Prison Radio
Dennis “Solo” McKeithan

My name is Dennis Solo McKeithan. I just found out – and I thought it was just the one or two guys that had passed, but it’s been six. My buddy Sherman from down North Philadelphia, he died; Ears from South Philadelphia, he died; the guys just told me it was three more guys on their side of the jail that died. And, uh, we was told it was only one guy.

I don’t know, uh, what’s going on because they won’t even tell you how many staff had that stuff. So you can’t really track it and know who had contact with who. That’s the biggest problem is that this secrecy is making things more unsafe because transparency, people could realize that, oh, I had contact with that guy myself and then they could [00:01:00] go ahead and get some, you know, testing or treatment or whatever, you know. 

Just taking the temperature won’t be enough because the guy that died in Delaware, federal joint, he kept passing negative on the fever. He was cool. And then he had respiratory problems and stuff and died just like that. Why is there secrecy? And why isn’t there transparency on the amount of people that actually have been tested to be positive amongst staff and prisoners? And that’s something that needs to be addressed to the DOC and to, uh, Governor Wolf: that the only way to track this thing in here is to find out exactly who and how many people have actually passed [00:02:00] away and have actually came up positive for this virus, you know? 

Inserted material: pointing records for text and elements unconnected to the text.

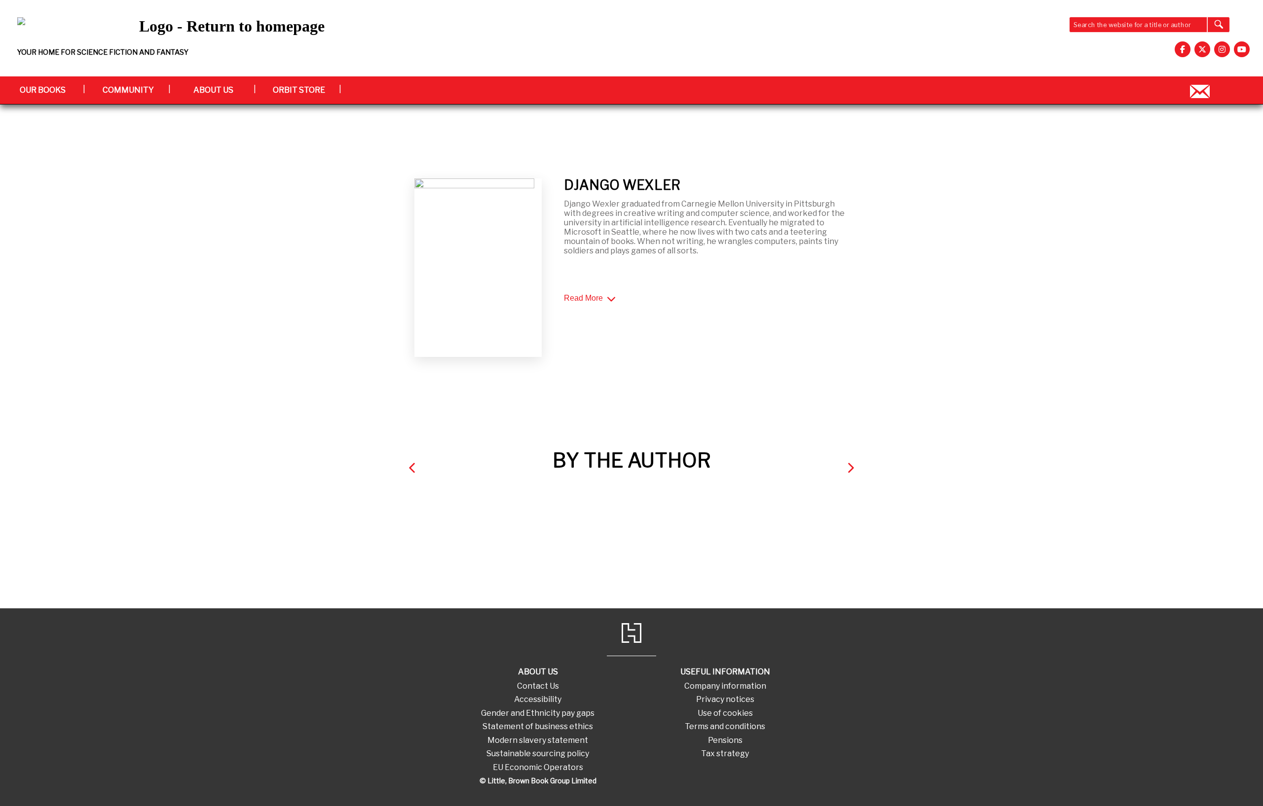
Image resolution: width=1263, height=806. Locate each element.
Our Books (43, 90)
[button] (412, 467)
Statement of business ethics (538, 726)
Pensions (725, 740)
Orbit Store (299, 90)
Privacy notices (725, 699)
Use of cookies (725, 713)
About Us (213, 90)
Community (128, 90)
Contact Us (538, 686)
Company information (725, 686)
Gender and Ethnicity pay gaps (537, 713)
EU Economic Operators (538, 767)
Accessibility (537, 699)
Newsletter (1200, 90)
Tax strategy (725, 753)
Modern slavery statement (537, 740)
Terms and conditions (725, 726)
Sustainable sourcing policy (537, 753)
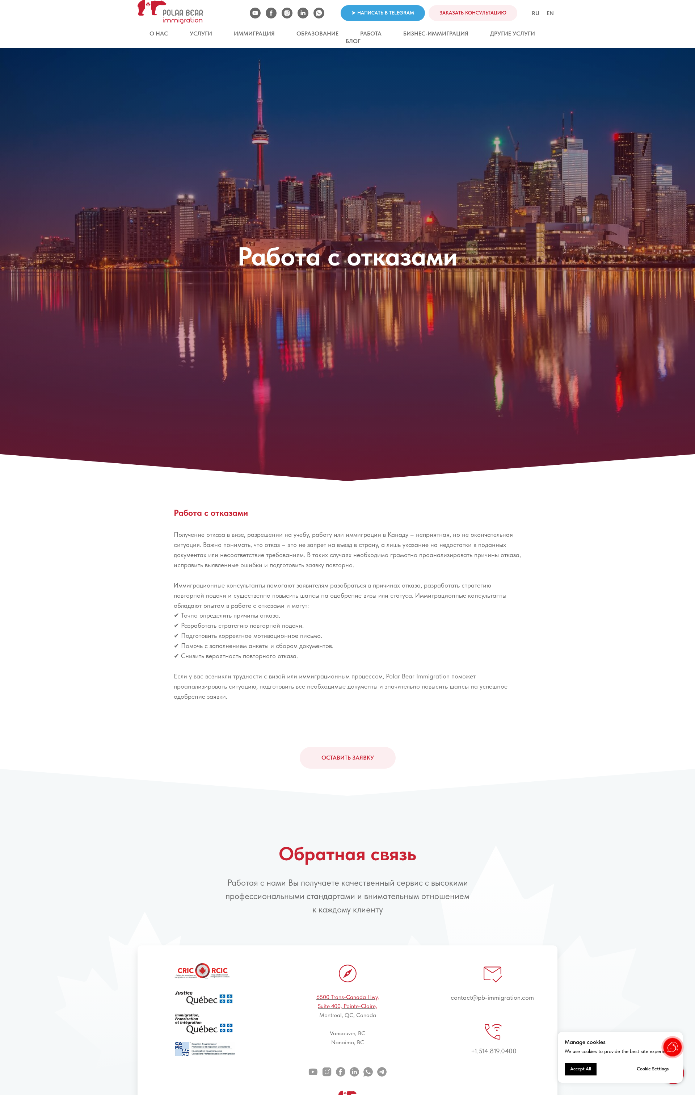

And, uh, so I’m going to tell you: I’m scared to death. You know, you know, as soon as I get a little discomfort in my chest and my lung area. I don’t know what we can do other than have our folks make phone calls and emails to the people in charge. Nobody from the DOC haven’t even been down in the joint to visit, to see what’s going on. That’s another thing that gets me is that this virus is so scary that people that should be checking on things don’t want to go nowhere near it, you know. So they whole thing is uh, they doing the distance thing by not even coming nowhere near the prison at all to investigate or to see what’s going on. Well, Ears [00:03:00] was a brother from South Philadelphia. I’ve been knowing about 30 years. Uh, I forget his real name, but we call him Ears.

He was on either F or D block. I used to see him every day down in the gym. We used to bust it up. We used to talk every day. And, uh, Sherman – he’s from, uh, North Philadelphia. He worked in the staff. He worked in the staff dining room. And, uh, the guy, I didn’t know the guy [unintelligible], other guys who know him I didn’t know him . And, um, the other three, I don’t know their names yet. Now that our block is off of the excessive quarantine, we come out 40 minutes every day now. So we have a little more access for information. But when we was totally locked down, we didn’t know what was going on. So, you know, they kept us totally locked down for like 16 [00:04:00] days.